Pour bien appréhender les évolutions de l'emploi, il faut comprendre que ces évolutions résultent de la différence entre les emplois qui se créent, et les emplois qui sont détruits : alors que le nombre net d'emplois créés une année donnée est – les meilleurs années - de l'ordre de 400 000, le nombre brut d'emplois créés ou détruits est plus proche de 2 à 3 millions.

On pourrait être tenté d'en déduire que la lutte contre le chômage passe par une accélération des créations (par des emplois aidés dans le secteur public, par la commande publique, par des allégements de charges ou par une révision de la réglementation), un ralentissement des destructions (par des aides aux entreprises) ou une baisse de la population active (par une accélération des départs en retraite).

On peut également voir les choses autrement, en partant du double rôle de l'emploi :

  • un rôle social : l'emploi définit en grande partie la place donnée à chacun dans la société, et l'absence d'emploi renvoie souvent aux chômeurs ce message angoissant : il n'y a pas de place pour eux – souvent sans en préciser les raisons, ni indiquer aux demandeurs d'emploi ce qu'ils pourraient faire pour retrouver une place ;
  • un rôle économique : les emplois font partie de processus productifs, et plus ces processus sont créateurs de valeur, plus l'emploi est protégé et susceptible d'être rémunéré.

Cette double analyse mène à une politique de l'emploi bien différente du "filet garni" habituel, comprenant emplois aidés, aides aux entreprises, modifications des textes et mesures de retrait d'activité, qui a inspiré plusieurs "plans pour l'emploi", et notamment le récent plan Borloo.

Pour remplir au mieux le rôle social, il faut revoir en profondeur le dispositif public d'aide à l'emploi pour le centrer sur une mission : trouver l'emploi qui réalise pour chaque demandeur d'emploi le meilleur compromis entre ses aspirations, ses capacités et ce que peut lui offrir le marché. On trouvera sur le site www.supprimerlechomage.org un détail de ce que cela implique : on y retrouve des outils existants, mais articulés d'une façon différente de l'accumulation de dispositifs qui caractérise actuellement notre système d'aide à l'emploi.

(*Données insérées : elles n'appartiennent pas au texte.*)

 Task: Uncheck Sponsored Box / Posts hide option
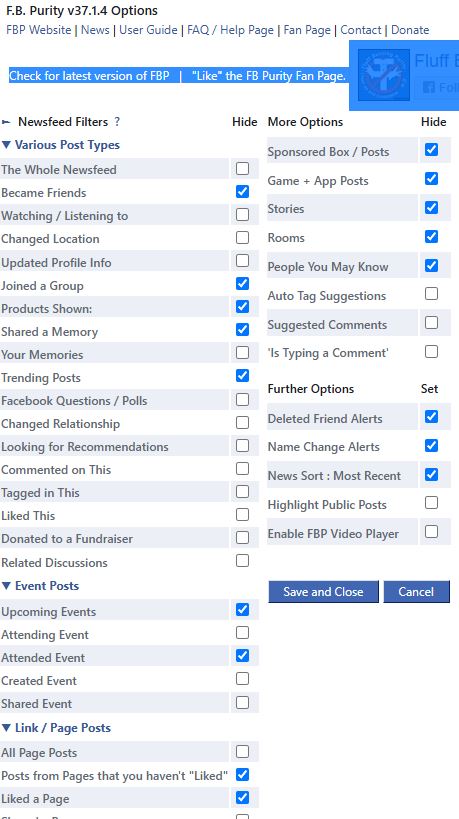coord(431,150)
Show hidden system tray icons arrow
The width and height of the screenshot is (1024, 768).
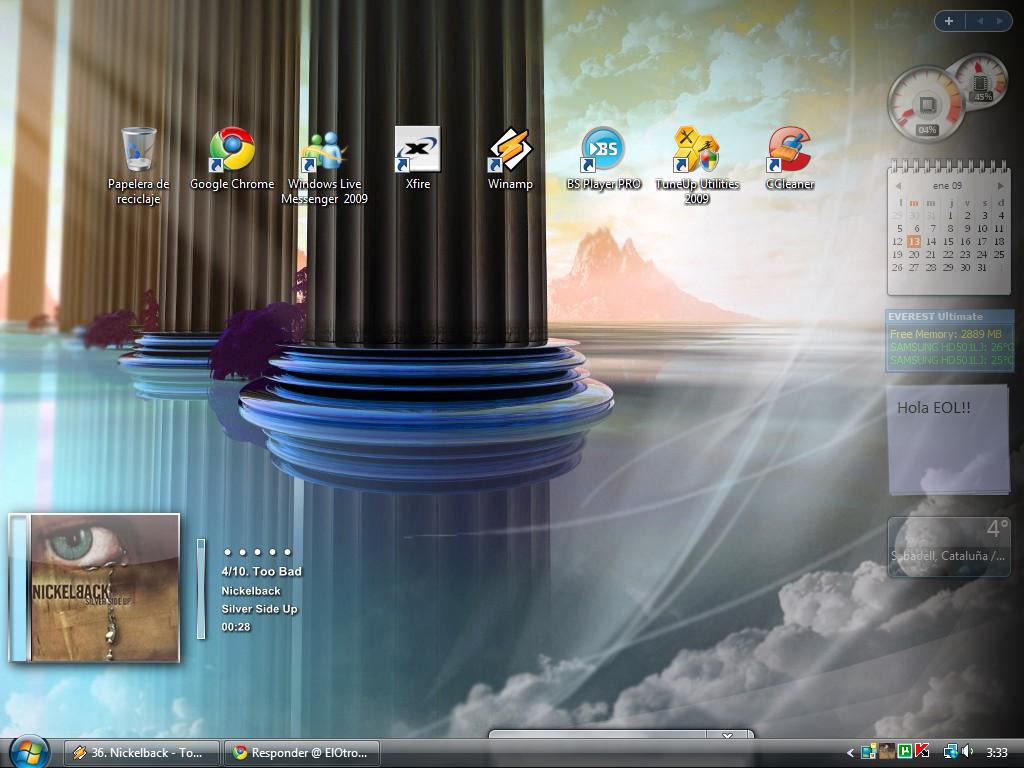coord(851,752)
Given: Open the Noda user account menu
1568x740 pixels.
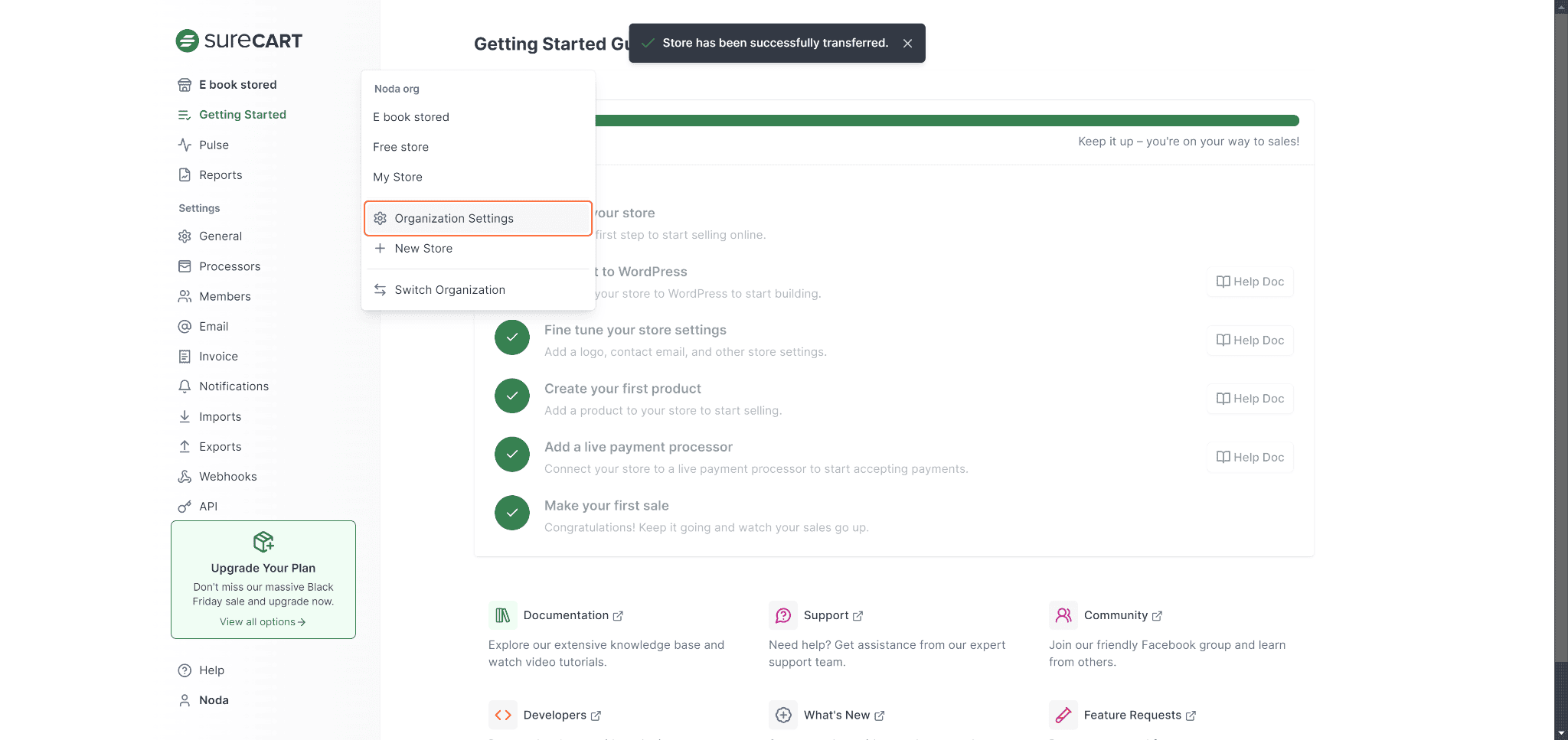Looking at the screenshot, I should tap(214, 700).
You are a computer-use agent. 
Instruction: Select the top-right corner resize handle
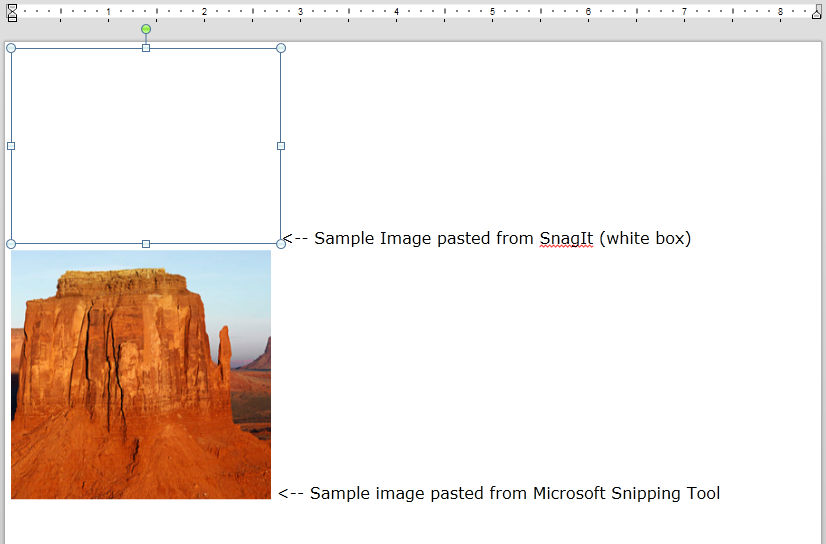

Pour remplir au mieux le rôle économique, il faut organiser l'économie de façon à faciliter la réponse aux besoins, et l'adaptation aux technologies. On trouvera dans une émission récente de France Culture un débat approfondi sur le second point. S'agissant de l'adaptation aux besoins, il faut, là aussi, repenser les formalités de création d'activité pour faciliter la transformation d'une idée en activité. La piste souvent privilégiée est celle de la baisse de charges, en créant des exceptions dans notre système fiscal ou social – c'est-à-dire en condamnant les entreprises ainsi créées à se fonder sur un modèle non soutenable au-delà d'une certaine taille. Une option différente pourrait être la suivante :

  • les formalités liées aux feuilles de paie et à la constitution du dossier de création d'entreprise seraient intégralement prises en charge par l'Etat, gratuitement pour les premières, et pour un coût symbolique (150 euros) pour les secondes. Cette "internalisation" du coût des procédures pousserait ainsi l'administration à supporter le coût de la complexité de ses processus. L'Etat serait alors bien plus incité à réduire ou à numériser ses processus, puisqu'il bénéficierait des économies ainsi induites ;
  • les charges (notamment sociales) liées à une activité d'un niveau inférieur à un certain seuil (la moitié du SMIC par exemple) seraient prélevées sous la forme d'une contribution sur le chiffre d'affaires – contrairement à la situation actuelle dans laquelle la protection sociale présente un caractère en grande partie forfaitaire pour les petites entreprises, alors qu'elle est "offerte" aux demandeurs d'emploi.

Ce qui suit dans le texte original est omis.